** start SUPPLIED DATA **
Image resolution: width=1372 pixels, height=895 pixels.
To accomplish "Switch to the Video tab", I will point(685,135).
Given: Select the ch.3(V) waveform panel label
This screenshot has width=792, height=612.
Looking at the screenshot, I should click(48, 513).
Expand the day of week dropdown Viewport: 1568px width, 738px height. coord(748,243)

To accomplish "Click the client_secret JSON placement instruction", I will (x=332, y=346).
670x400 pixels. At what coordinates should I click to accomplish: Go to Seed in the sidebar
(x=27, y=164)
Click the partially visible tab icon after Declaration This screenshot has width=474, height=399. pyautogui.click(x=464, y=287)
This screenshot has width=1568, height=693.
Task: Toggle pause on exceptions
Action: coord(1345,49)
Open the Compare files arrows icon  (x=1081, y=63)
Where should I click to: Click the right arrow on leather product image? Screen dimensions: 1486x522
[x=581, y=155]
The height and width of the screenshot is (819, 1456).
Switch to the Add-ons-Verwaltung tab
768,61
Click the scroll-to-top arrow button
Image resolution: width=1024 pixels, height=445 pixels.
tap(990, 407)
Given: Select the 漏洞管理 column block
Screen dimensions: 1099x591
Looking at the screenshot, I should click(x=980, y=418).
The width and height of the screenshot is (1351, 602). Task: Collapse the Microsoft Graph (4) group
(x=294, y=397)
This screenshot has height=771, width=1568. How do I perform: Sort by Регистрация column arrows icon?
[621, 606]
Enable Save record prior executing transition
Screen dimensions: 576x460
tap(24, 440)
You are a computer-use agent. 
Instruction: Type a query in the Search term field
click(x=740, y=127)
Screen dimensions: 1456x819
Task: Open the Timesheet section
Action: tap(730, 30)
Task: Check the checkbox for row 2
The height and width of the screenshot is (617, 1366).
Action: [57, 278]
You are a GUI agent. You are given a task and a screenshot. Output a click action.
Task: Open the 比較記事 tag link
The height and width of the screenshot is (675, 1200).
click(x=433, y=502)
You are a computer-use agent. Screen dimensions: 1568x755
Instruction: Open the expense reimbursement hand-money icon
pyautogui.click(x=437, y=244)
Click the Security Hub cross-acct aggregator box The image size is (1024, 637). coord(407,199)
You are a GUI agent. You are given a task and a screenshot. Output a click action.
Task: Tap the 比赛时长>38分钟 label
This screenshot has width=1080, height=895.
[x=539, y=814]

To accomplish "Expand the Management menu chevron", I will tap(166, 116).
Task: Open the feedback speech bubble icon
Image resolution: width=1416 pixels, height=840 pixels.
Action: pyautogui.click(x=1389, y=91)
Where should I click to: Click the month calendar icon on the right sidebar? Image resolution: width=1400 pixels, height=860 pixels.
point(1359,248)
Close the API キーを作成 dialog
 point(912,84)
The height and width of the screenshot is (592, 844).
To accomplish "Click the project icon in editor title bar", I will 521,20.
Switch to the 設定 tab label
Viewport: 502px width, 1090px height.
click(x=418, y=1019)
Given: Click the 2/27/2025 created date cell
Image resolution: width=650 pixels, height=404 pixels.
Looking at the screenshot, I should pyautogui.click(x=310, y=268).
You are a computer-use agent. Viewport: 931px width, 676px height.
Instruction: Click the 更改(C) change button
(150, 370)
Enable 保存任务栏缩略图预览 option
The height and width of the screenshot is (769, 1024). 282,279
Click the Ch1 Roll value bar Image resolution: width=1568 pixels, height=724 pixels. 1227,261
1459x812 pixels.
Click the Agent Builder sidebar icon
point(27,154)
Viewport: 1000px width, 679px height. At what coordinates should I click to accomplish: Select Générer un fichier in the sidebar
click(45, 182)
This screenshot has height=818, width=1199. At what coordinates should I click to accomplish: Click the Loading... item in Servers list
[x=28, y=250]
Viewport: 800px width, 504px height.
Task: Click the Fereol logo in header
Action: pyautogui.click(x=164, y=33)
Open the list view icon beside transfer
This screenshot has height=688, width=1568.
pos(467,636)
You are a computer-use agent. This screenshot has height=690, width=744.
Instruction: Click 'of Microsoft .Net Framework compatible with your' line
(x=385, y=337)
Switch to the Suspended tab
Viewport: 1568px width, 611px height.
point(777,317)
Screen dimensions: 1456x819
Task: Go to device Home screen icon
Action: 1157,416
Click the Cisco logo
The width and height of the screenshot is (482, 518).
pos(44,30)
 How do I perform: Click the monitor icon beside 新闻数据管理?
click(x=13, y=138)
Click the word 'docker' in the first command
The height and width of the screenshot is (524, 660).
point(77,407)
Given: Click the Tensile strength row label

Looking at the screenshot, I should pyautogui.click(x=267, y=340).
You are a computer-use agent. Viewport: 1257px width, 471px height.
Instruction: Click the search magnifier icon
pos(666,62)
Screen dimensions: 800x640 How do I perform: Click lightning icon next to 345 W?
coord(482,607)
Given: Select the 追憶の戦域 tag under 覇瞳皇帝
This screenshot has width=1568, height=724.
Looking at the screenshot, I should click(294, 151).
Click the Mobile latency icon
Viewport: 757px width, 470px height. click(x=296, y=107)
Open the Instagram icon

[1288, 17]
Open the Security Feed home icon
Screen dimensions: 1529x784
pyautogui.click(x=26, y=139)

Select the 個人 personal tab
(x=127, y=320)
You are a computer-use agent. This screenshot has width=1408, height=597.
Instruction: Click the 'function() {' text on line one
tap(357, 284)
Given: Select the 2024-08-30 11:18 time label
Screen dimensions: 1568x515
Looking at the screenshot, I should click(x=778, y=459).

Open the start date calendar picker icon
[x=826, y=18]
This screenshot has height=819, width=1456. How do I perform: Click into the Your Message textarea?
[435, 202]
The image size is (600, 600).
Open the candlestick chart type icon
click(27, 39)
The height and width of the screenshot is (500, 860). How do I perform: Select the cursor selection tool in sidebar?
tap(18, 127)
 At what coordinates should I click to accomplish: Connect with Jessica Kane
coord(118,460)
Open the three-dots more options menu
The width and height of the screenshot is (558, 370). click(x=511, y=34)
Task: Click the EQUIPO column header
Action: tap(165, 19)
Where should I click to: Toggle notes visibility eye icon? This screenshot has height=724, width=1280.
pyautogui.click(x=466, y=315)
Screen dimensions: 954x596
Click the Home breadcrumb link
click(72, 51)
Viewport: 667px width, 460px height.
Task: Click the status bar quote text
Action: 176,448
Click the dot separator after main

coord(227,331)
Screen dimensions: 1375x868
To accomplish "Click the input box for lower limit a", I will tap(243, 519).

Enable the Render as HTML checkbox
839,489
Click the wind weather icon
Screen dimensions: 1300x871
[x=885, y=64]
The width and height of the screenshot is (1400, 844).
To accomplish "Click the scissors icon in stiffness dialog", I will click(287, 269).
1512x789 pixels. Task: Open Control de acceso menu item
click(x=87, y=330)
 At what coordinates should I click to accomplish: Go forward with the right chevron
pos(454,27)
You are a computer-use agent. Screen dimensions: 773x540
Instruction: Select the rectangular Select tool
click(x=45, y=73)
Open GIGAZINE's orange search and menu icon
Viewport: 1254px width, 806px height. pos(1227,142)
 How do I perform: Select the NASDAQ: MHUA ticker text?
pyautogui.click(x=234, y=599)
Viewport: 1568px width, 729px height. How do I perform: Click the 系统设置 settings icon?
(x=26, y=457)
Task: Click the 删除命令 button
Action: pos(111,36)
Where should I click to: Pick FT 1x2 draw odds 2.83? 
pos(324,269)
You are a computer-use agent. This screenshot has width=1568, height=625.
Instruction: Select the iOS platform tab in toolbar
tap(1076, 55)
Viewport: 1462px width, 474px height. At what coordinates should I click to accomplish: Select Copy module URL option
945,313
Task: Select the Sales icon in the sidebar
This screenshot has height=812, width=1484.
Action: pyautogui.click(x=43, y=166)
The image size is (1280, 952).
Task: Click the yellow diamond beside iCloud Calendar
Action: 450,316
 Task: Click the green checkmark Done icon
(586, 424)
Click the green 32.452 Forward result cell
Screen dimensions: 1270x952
** end SUPPLIED DATA **
Write out, with no changes, the lines of the material from the one containing "Given: Select the 追憶の戦域 tag under 覇瞳皇帝" through the one containing "click(27, 39)", including both of those lines.

**TASK SOLUTION**
Given: Select the 追憶の戦域 tag under 覇瞳皇帝
This screenshot has width=1568, height=724.
Looking at the screenshot, I should click(294, 151).
Click the Mobile latency icon
Viewport: 757px width, 470px height. click(x=296, y=107)
Open the Instagram icon

[1288, 17]
Open the Security Feed home icon
Screen dimensions: 1529x784
pyautogui.click(x=26, y=139)

Select the 個人 personal tab
(x=127, y=320)
You are a computer-use agent. This screenshot has width=1408, height=597.
Instruction: Click the 'function() {' text on line one
tap(357, 284)
Given: Select the 2024-08-30 11:18 time label
Screen dimensions: 1568x515
Looking at the screenshot, I should click(x=778, y=459).

Open the start date calendar picker icon
[x=826, y=18]
This screenshot has height=819, width=1456. How do I perform: Click into the Your Message textarea?
[435, 202]
The image size is (600, 600).
Open the candlestick chart type icon
click(27, 39)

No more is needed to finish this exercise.